Exercise goal »
Reproduce verbatim every line of the data from the line containing "The height and" through the end of the data, leaving the pictures out of your answer.

Records shown »
┌──
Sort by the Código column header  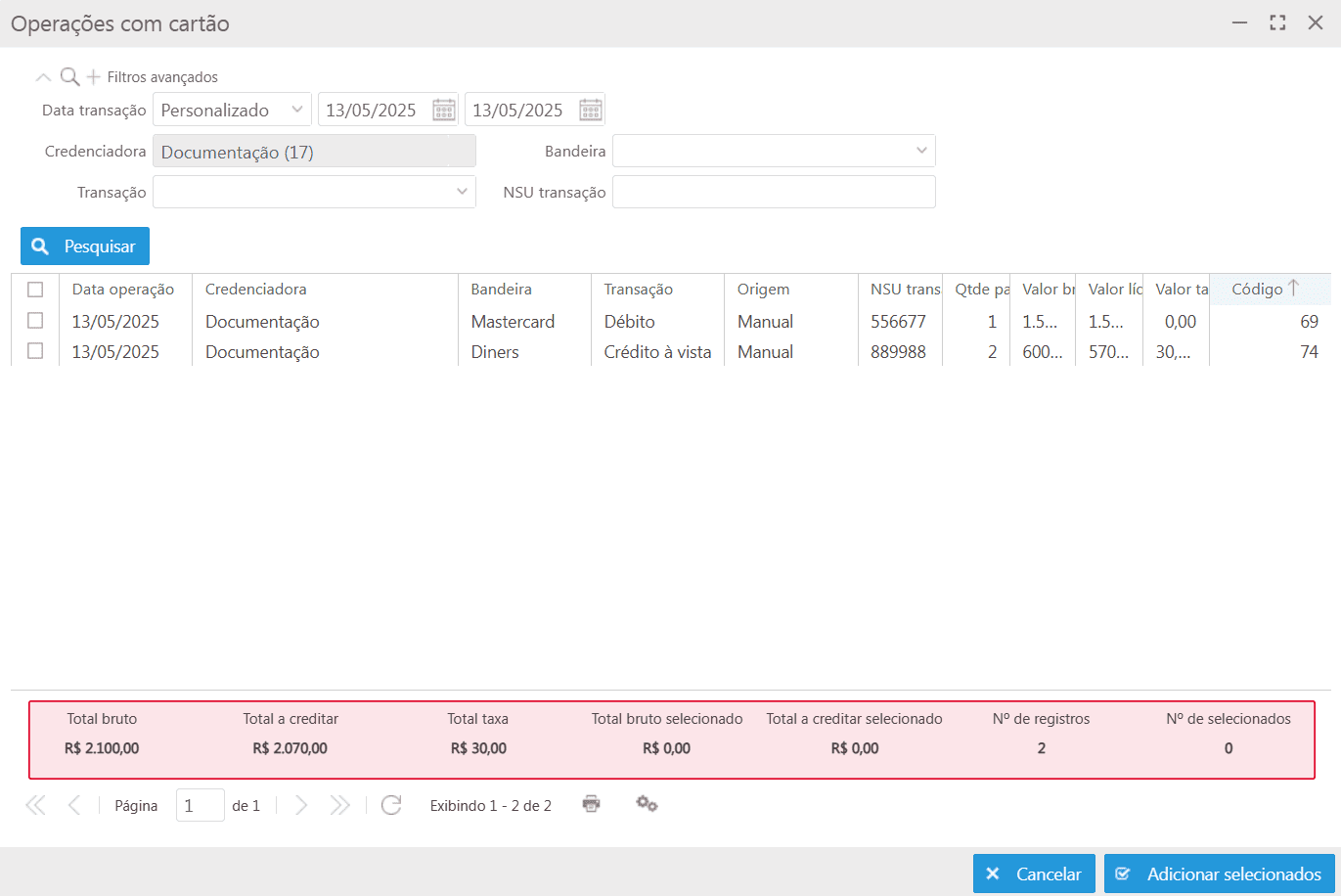(1257, 290)
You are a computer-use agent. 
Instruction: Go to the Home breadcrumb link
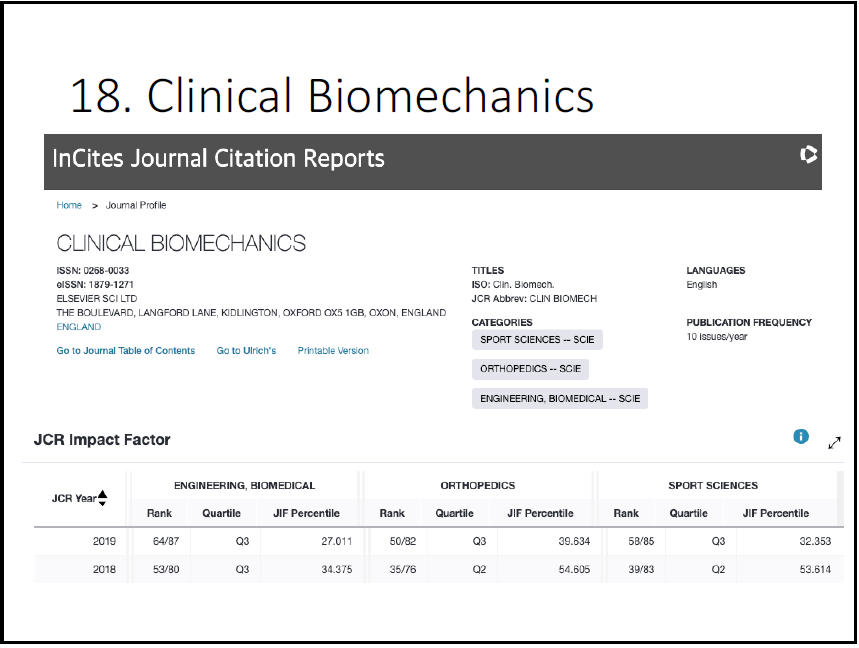click(69, 205)
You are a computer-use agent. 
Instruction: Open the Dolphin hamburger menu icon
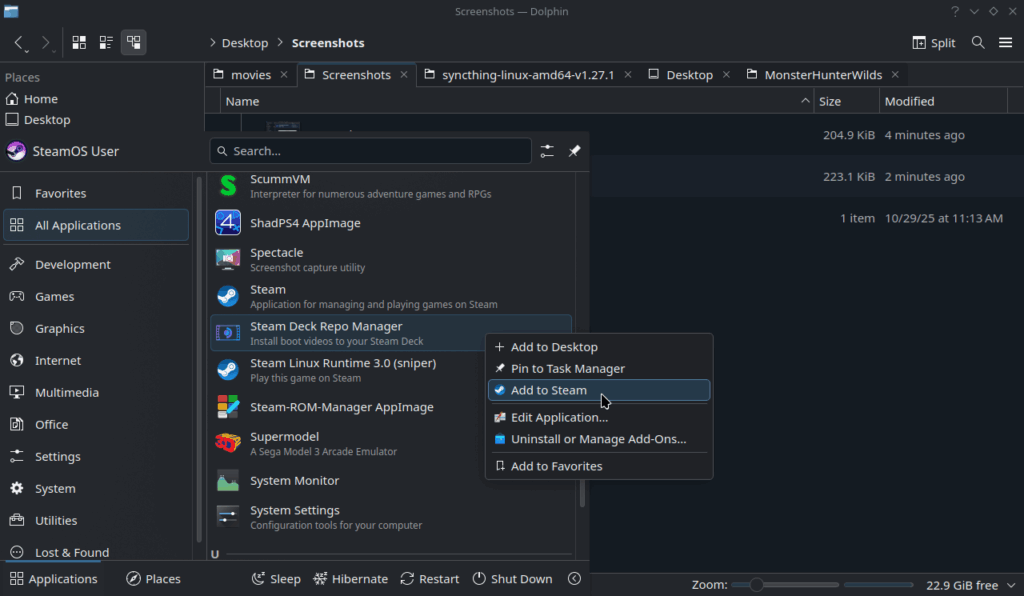pos(1005,42)
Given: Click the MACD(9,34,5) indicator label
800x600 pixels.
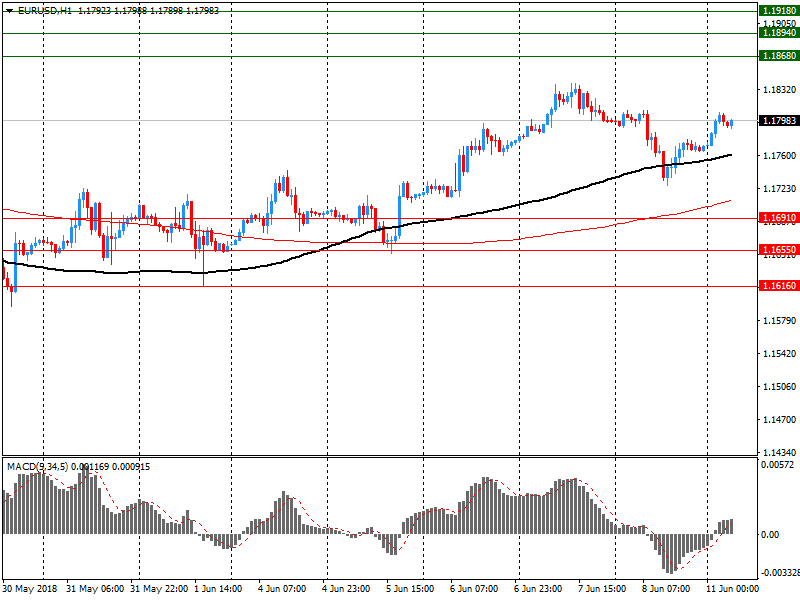Looking at the screenshot, I should 37,467.
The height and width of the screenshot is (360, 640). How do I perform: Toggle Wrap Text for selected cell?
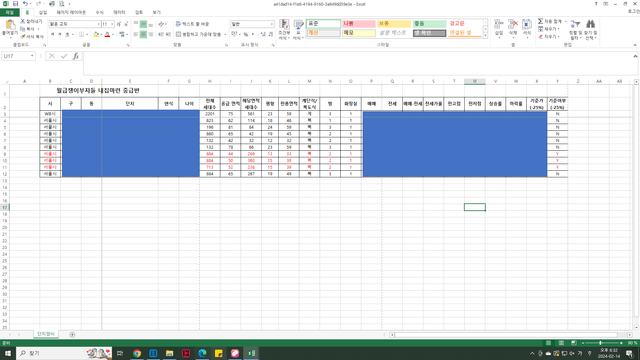pyautogui.click(x=192, y=24)
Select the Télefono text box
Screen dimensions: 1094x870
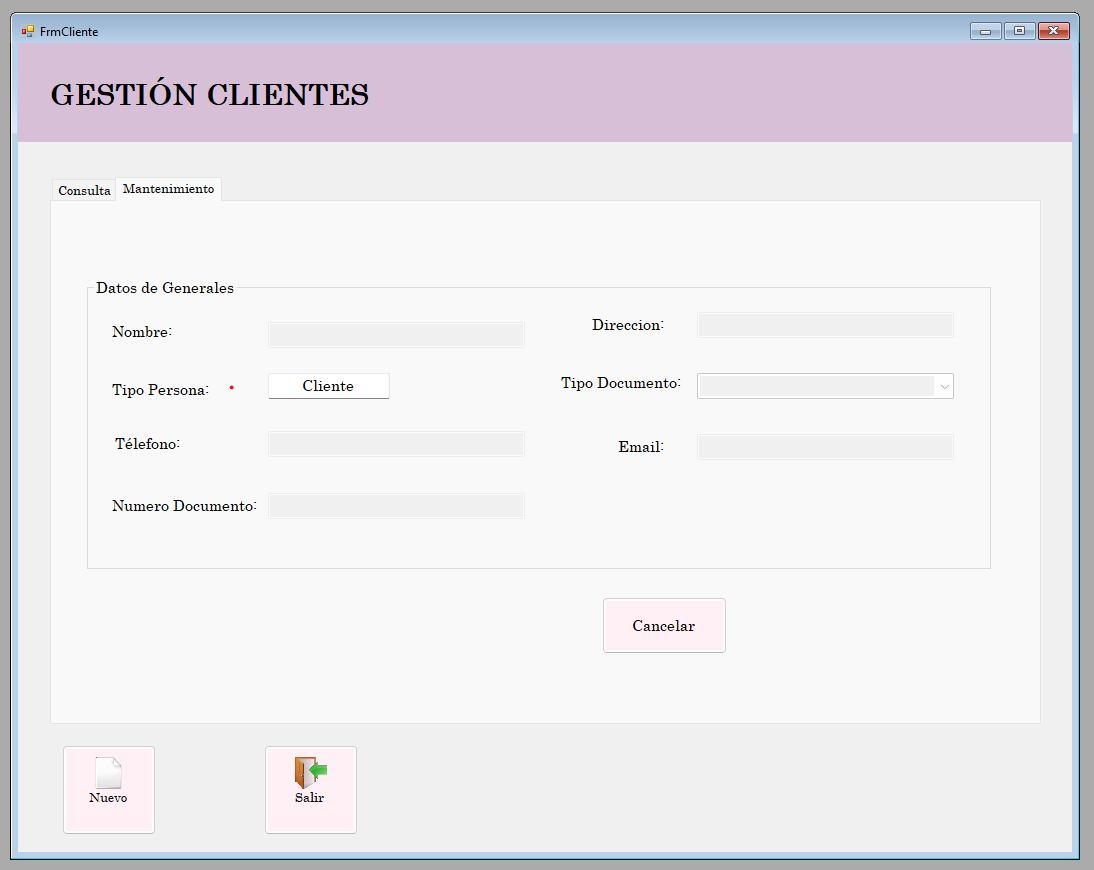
└──
Solution to this task »
The height and width of the screenshot is (360, 640). How do I perform: Toggle Wrap Text for selected cell?
pyautogui.click(x=192, y=24)
Select the Télefono text box
Screen dimensions: 1094x870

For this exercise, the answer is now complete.